Output, character for character, the stretch of the job history passage below that starts at "The first job" and stops after "get odd jobs.".
Top of DOCUMENT PASSAGE
The first job I had outside of my own home was cleaning up at a gas station. I stopped by the gas station on the way home from school in the fourth grade, so I must have been 10.
I had various little money-making projects as a kid. Like kool-ade stand, or putting on magic shows in the garage, or running a neighborhood pet show. I used a mimeograph to run off flyers to pass out around the area to get odd jobs.
A little older, and I had a paper route on my bicycle. Let's see... that was like 8th grade.
First job where they withheld taxes and required a social security number was when I was 15, working at a hardware store. Then I worked at a burger joint in high school.
Then I joined the Coast Guard for four years, and did search and rescue in Alaska before doing security and groundskeeping and tour guide work at a lighthouse in Palos Verdes, California.
After the Coast Guard I volunteered as a crew person for a hot air balloonist, worked for a while at an aluminum siding factory, then my balloonist friend's father hired me at Nuclear Consulting Services as a fabrication technician, were, among other things, we refilled carbon air filters for nuclear power plants and build disposable air filters for inflatable Army hospitals.
After NUCON I picked up aluminum cans by the road for a few months, and actually made better money doing that than at NUCON.
Then I was a rural letter carrier for the US Postal Service.
My ballooning friend got killed in a ballooning accident, and I decided I should be doing what I really want to do in life, so I quite my job at the post office and moved to Honolulu, where I worked as a sandwich-board man, meaning I wore a board on my front and back, with ads for a hotel in waikiki. I also got a second job on the night shift at an all night gas station.
I have washed dishes, and began to move up in kitchen work, working at lots of different kinds of restaurants over the years, eventually working all position in the kitchen. My favorite kitchen jobs were prep and saucier, though I've done broiler, grill, fry, etc. From high-class, white tablecloth fine dining to sandwich shops.
I've sold christmas trees. I've cut grass. I worked at a garden center and did landscaping.
I got a Securities License to sell mutual funds, which took some training and testing, but then I hated the whole "commission-only, no leads" kind of thing, so that didn't go anywhere.
I worked at an ecommerce Internet business as a fraud analyst and moved up to Chief Investigator and Compliance Officer, helping to stop cyber-crime and preventing terrorist financing schemes.
I have registered domain names and sold them for profit.
For a while I was buying used books at thrift shops and auctions and yard sales and selling them on the Internet. That was very interesting, and sometimes there was the thrill of buying a book for a dollar or two and selling it for a couple hundred dollars. But mostly it was more work than it was worth. I have sometimes thought about doing that again, but it's hard to make enough to live on that way.
I started a business cleaning up after dogs. That was more than 25 years ago, when almost nobody had ever heard of such an idea. I started with $150, built the business over 10 years to have 6 trucks, several employees, and hundreds of regular weekly customers. I sold that business.
I had so many people asking me about that business that I wrote a book about how to do it. I self published my book and sales from that book supported me for more than 15 years. Now I give the book away for free and hope that people who start their own businesses using that information will advertise on a web site I own.
Now I'm getting close to being able to collect social security.
Bottom of DOCUMENT PASSAGE
Top of GIVEN RECORDS
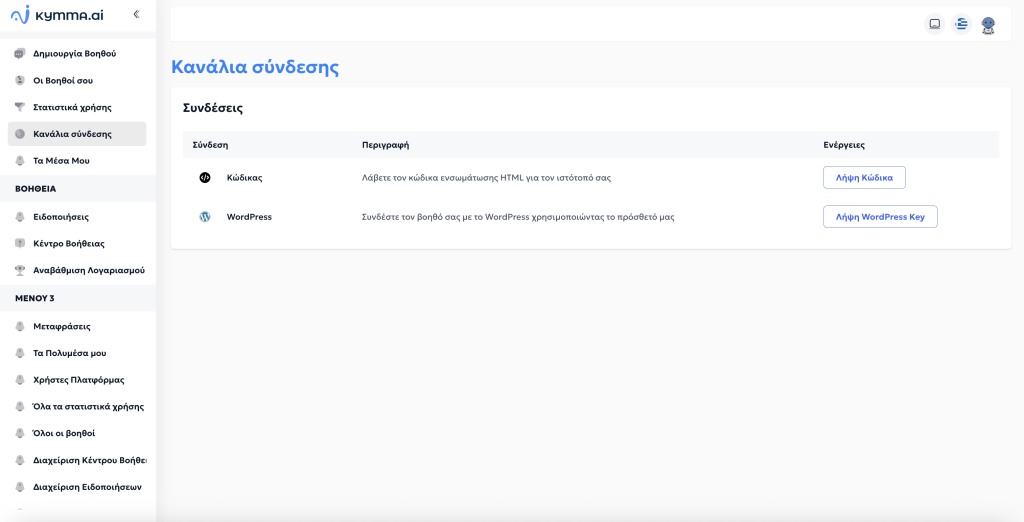Click the WordPress logo icon
The height and width of the screenshot is (522, 1024).
[x=205, y=216]
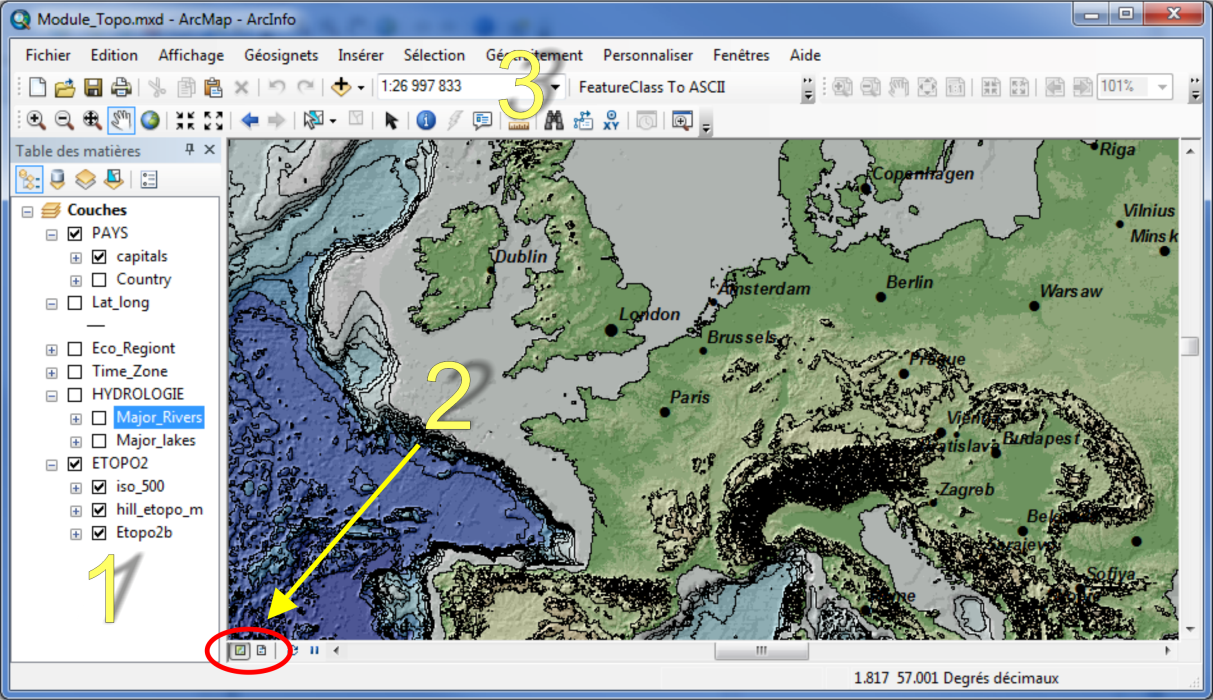
Task: Open the Find binoculars tool
Action: [553, 121]

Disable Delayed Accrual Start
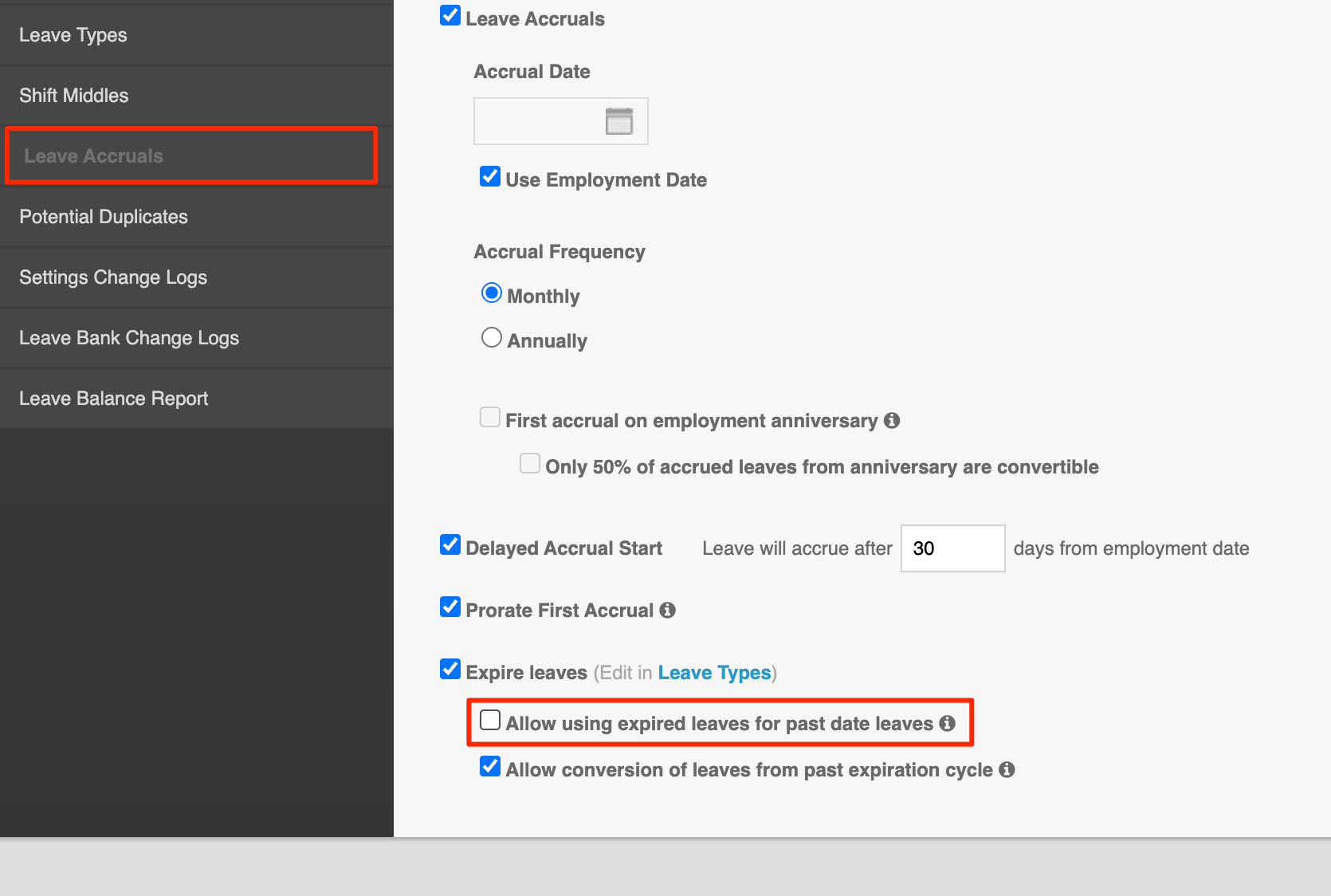(x=450, y=545)

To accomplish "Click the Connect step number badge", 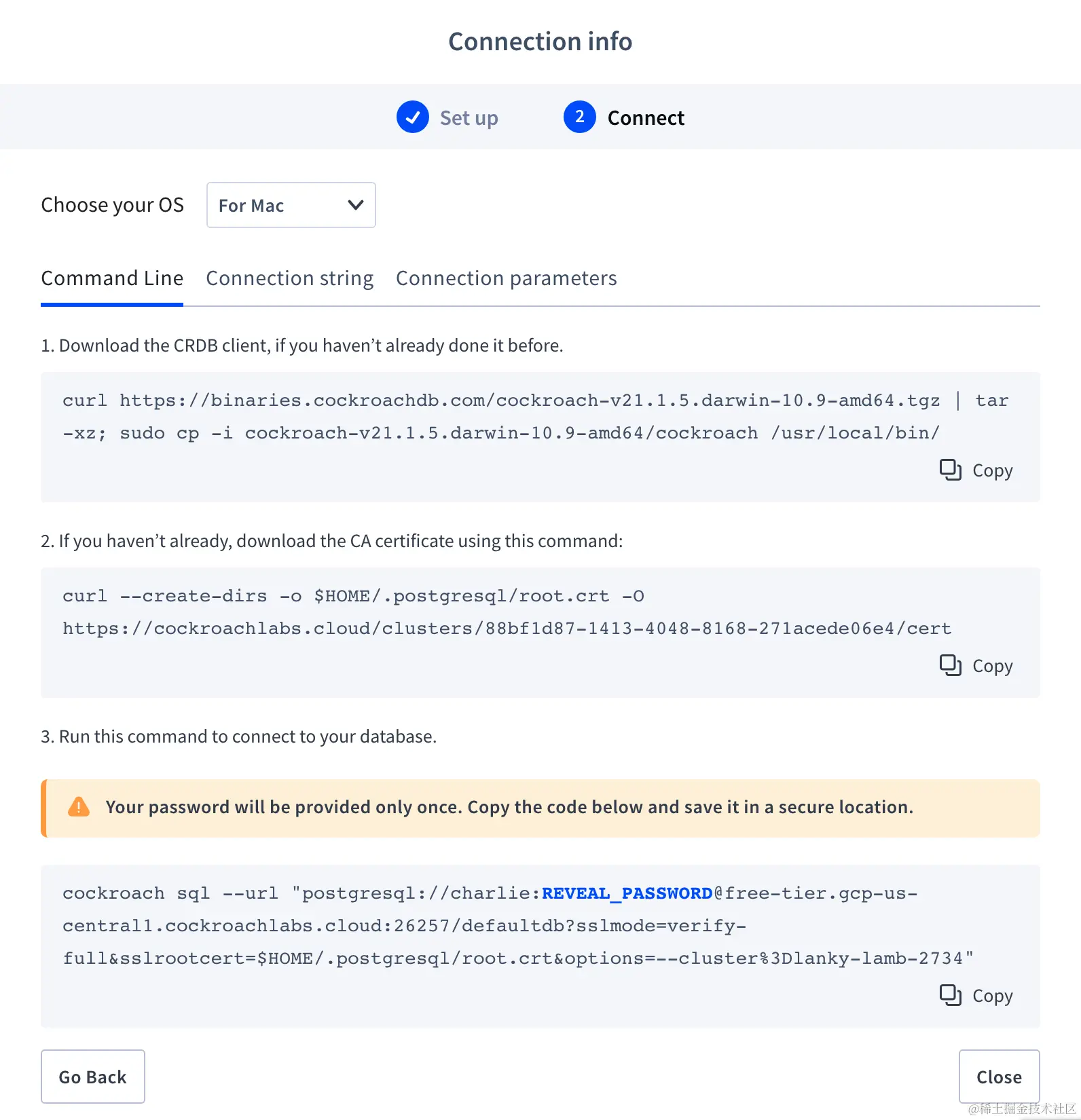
Bottom of GIVEN RECORDS
- [SOLUTION TO THIS EXERCISE]:
The first job I had outside of my own home was cleaning up at a gas station. I stopped by the gas station on the way home from school in the fourth grade, so I must have been 10.
I had various little money-making projects as a kid. Like kool-ade stand, or putting on magic shows in the garage, or running a neighborhood pet show. I used a mimeograph to run off flyers to pass out around the area to get odd jobs.